PROJECT SUMMARY Antiretroviral therapy (ART) suppresses HIV replication and allows a normal lifespan for infected persons, but daily pill ingestion is required to avoid progression to AIDS and further HIV transmission. Multiple therapeutic strategies are being considered to achieve a functional cure for HIV. However, to date, no single approach has achieved sufficient potency for an HIV functional cure. Therefore, there is increasing agreement that an HIV cure will require a multi-pronged approach. This proposal has the objective to identify optimal and feasible combinations of investigational therapeutic approaches to achieve functional cure of HIV using data-validated mathematical models. Our hypothesis is that data-validated mathematical models can identify specific mechanisms of therapeutic combinations, by linking observed kinetics and potency with various quantifiable outcome measures. Our specific aims will validate this hypothesis by fitting different mathematical models that encapsulate competing possible mechanisms to outcome data from curative interventions currently under study, including levels of different reservoir cellular subset, viral quantities, viral diversity and time to viral rebound. Model selection theory will be used to identify the most parsimonious models that reliably explain experimental results. We will use the most parsimonious model that recapitulated the data from each study to perform in silico experiments. We will list all plausible combinations of therapeutic approaches and model each combination. We will create combinatorial dose-response curves by running simulations for each combination by using the parameterization obtained from the fits and by tuning the parameters for each therapy including dosing, scheduling, and order of treatment. This proposal is significant because testing all possible combinations of approaches is impractical, excessively time consuming and expensive. The inability to rigorously assess all potential approaches is a critical barrier to achieve optimal outcomes. Therefore, our proposal is innovative because we propose a rigorous, quantitative framework in which plausible combinations of available interventions are considered and compared with the potential to identify which combination therapies most likely will achieve a functional cure.

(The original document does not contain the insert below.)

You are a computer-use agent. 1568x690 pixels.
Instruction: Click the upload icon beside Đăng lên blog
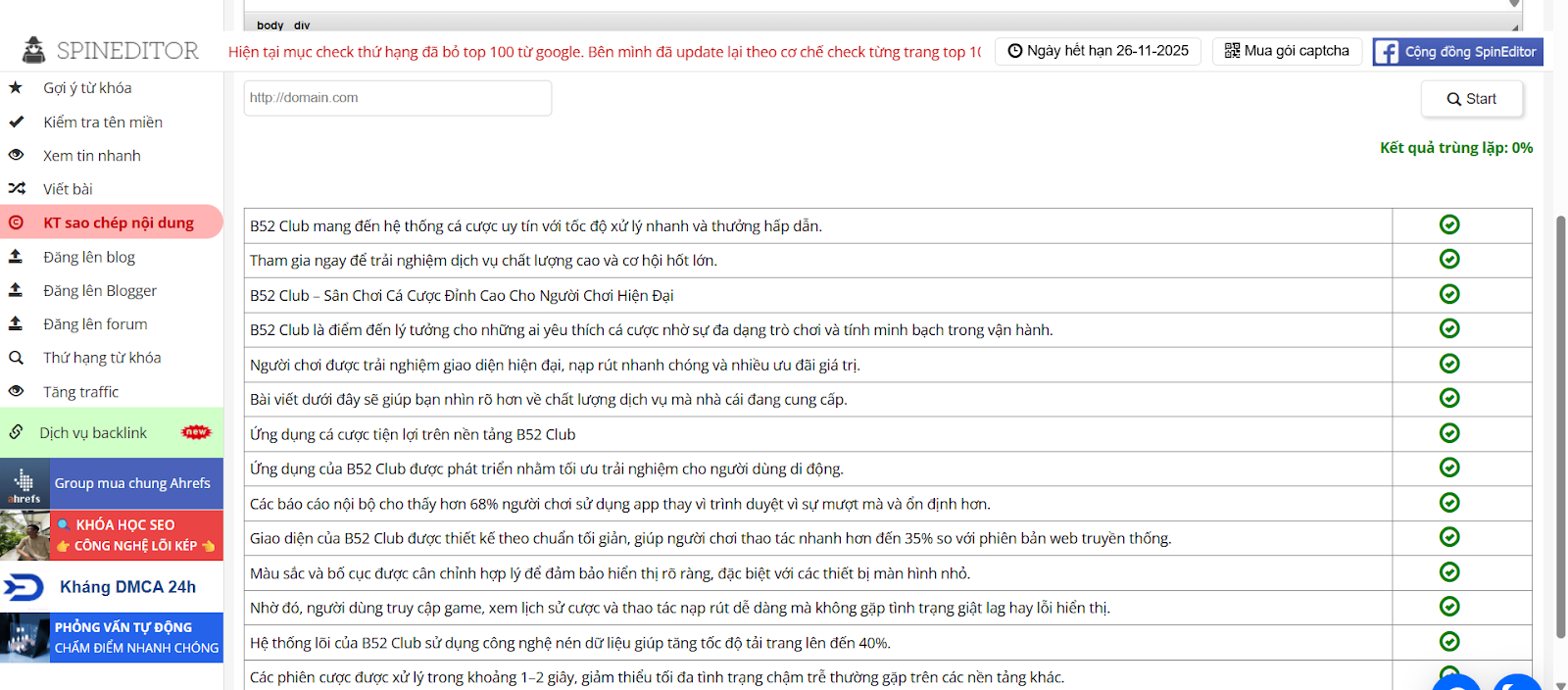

项目总结 抗逆转录病毒疗法(ART)抑制艾滋病毒复制，使感染者能够正常生存，但 需要每天服用避孕药，以避免发展为艾滋病和进一步的艾滋病毒传播。多重治疗 目前正在考虑实现艾滋病毒功能性治愈的战略。然而，到目前为止，还没有单一的方法 为艾滋病毒的功能性治愈提供了足够的效力。因此，越来越多的人同意艾滋病毒的治愈方法 将需要多管齐下。这项建议的目的是确定最佳和可行的 使用数据验证的研究治疗方法的组合来实现艾滋病毒的功能性治愈 数学模型。我们的假设是，经过数据验证的数学模型可以识别特定的 联合治疗的机制，通过将观察到的动力学和效力与各种可量化的 结果衡量标准。我们的具体目标将通过拟合不同的数学模型来验证这一假设 概括了相互竞争的可能机制，以从目前正在研究的治疗干预措施中产生数据， 包括不同存储细胞亚群的水平、病毒数量、病毒多样性和病毒反弹时间。 模型选择理论将被用来确定能够可靠地解释实验的最简约的模型 结果。我们将使用最简约的模型，该模型概括了每项研究的数据，并在计算机上执行 实验。我们将列出所有看似合理的治疗方法组合，并为每种组合建模。我们 将创建组合剂量反应曲线，方法是使用 从FITS和通过调整包括剂量的每个治疗的参数获得的参数化， 日程安排和治疗顺序。这项建议意义重大，因为测试所有可能的组合 方法是不切实际的，过于耗时和昂贵。无法严格评估所有 潜在的方法是实现最佳结果的关键障碍。因此，我们的建议是创新的 因为我们提出了一个严格的、量化的框架，在这个框架中，可用 考虑干预措施，并将其与确定哪种组合疗法最有可能的可能性进行比较 将实现一种功能性治愈。